Hot Scalability Links For Oct 8, 2010

  • So what happened at the Surge 2010 Conference? A lot...
  • Quotable quotes for 200 Alex:
    • postwait: That which cannot be measured cannot be scaled.
    • gsylvest: Cameron Purdy:Instead of performance, think about scalability. Michael Nygaard:Instead of scalability, think of response time distributions
    • jkalucki: Sometimes this job is a bit too much like high-energy physics: Blast the invisible with a beam of hell fury, then decode the backscatter.
    • DrHayt: Shard for availability, not scalability. Do what is necessary to make sure that your shards to not share the same failure domain.

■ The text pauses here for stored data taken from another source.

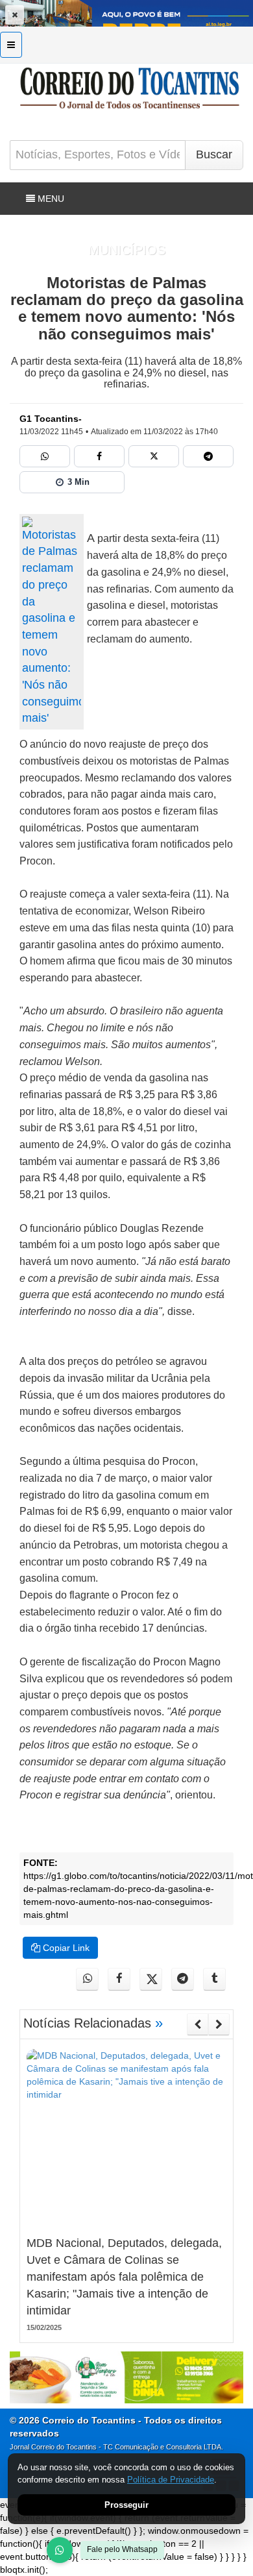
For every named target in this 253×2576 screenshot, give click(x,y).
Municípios (126, 250)
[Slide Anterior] (197, 2024)
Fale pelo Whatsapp (122, 2549)
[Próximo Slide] (219, 2024)
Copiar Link (65, 1948)
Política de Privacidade (170, 2479)
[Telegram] (208, 456)
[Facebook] (99, 456)
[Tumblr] (214, 1979)
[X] (153, 456)
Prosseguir (126, 2505)
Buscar (214, 154)
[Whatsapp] (44, 456)
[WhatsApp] (60, 2550)
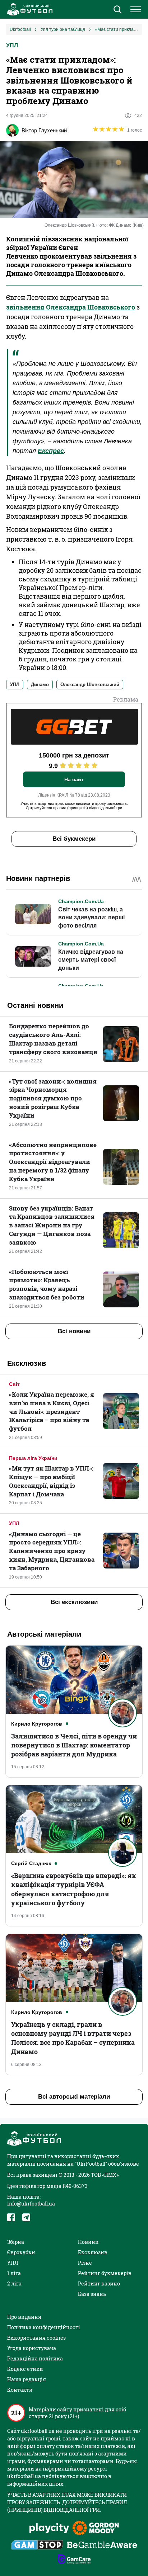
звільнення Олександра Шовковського (70, 307)
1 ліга (14, 2273)
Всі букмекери (74, 838)
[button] (117, 10)
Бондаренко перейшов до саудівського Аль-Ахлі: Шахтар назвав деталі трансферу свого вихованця (53, 1039)
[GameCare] (74, 2559)
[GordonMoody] (96, 2529)
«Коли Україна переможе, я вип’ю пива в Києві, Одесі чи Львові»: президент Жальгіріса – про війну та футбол (51, 1411)
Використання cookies (36, 2337)
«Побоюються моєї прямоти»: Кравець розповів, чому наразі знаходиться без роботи (46, 1284)
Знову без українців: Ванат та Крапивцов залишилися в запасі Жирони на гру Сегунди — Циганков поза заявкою (51, 1225)
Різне (85, 2262)
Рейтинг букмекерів (104, 2273)
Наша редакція (26, 2379)
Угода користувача (31, 2348)
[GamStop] (37, 2545)
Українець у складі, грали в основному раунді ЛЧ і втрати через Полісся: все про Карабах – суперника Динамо (73, 2038)
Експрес (51, 450)
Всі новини (74, 1331)
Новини (88, 2241)
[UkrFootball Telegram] (26, 2217)
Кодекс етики (25, 2368)
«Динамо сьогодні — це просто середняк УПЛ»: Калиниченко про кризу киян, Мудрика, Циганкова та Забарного (51, 1551)
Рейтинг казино (99, 2283)
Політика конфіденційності (43, 2327)
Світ (14, 1384)
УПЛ (12, 45)
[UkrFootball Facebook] (11, 2217)
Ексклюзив (92, 2252)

  • Coda Hale insists You Can't Sacrifice Partition ToleranceWhat I'd like to see, though, is far fewer people unknowingly describing their systems as logical impossibilities.
  • Royans Tharakan has opensourced Cfmap: Publishing, discovering and dashboarding infrastructure state. Cfmap is a scalable, eventually consistent and a fault tolerant repository of state information for error-free configuration for architectures that span multiple datacenters. As virtualization and services oriented architectures have become more common this kind of service has become essential.
  • Modeling relationships in App Engine. Nick Johnson with a succinct look at how to express 1-1, 1-M, M-M on GAE.
  • Jonathan Hsieh on Using Flume to Collect Apache 2 Web Server Logs. Collecting and doing anything useful with massive streams of server log data is consumed a tremendous number of programmer years of effort. Use Flume and Hadoop to do it on the cheap.
  • Kenn Ejima with Thoughts on Redis. The gist was: Use Redis for small datasets that don’t grow fast (stay far less than 1GB). Have at least 2x memory than the dataset. Use default snapshotting and disable AOF. Jeff Darcy replies with: Use Redis for small datasets (less than 50GB this year) that don’t need to be highly available, have memory at least 2x your actual dataset (until the snapshot implementation improves), use frequent snapshotting or AOF (depending on your need for performance vs. durability – not both) and always avoid overcommit.
  • Gunther on The Universal Scalability Law. A lot of people use the term "scalability" without clearly defining it, let alone defining it quantitatively. Computer system scalability must be quantified. If you can't quantify it, you can't guarantee it. The universal law of computational scaling provides that quantification.
  • MongoSV is a full-day conference about the open source database MongoDB, December 3, 2010, Microsoft Research Silicon Valley. 
  • Cassandra has documentation!  Audible cheers reportedly went up at the Cassandra Summit when this was announced.
  • I hadn't really considered how big The Year IPV6 problem will be (http://packetpushers.net/). Not necessarily at the network level as most of the operating systems and switches etc can handle it, but think of all those scripts that hardcode IPV4 regexes? Think of all those tools like Nagios, syslog, etc using IPV4.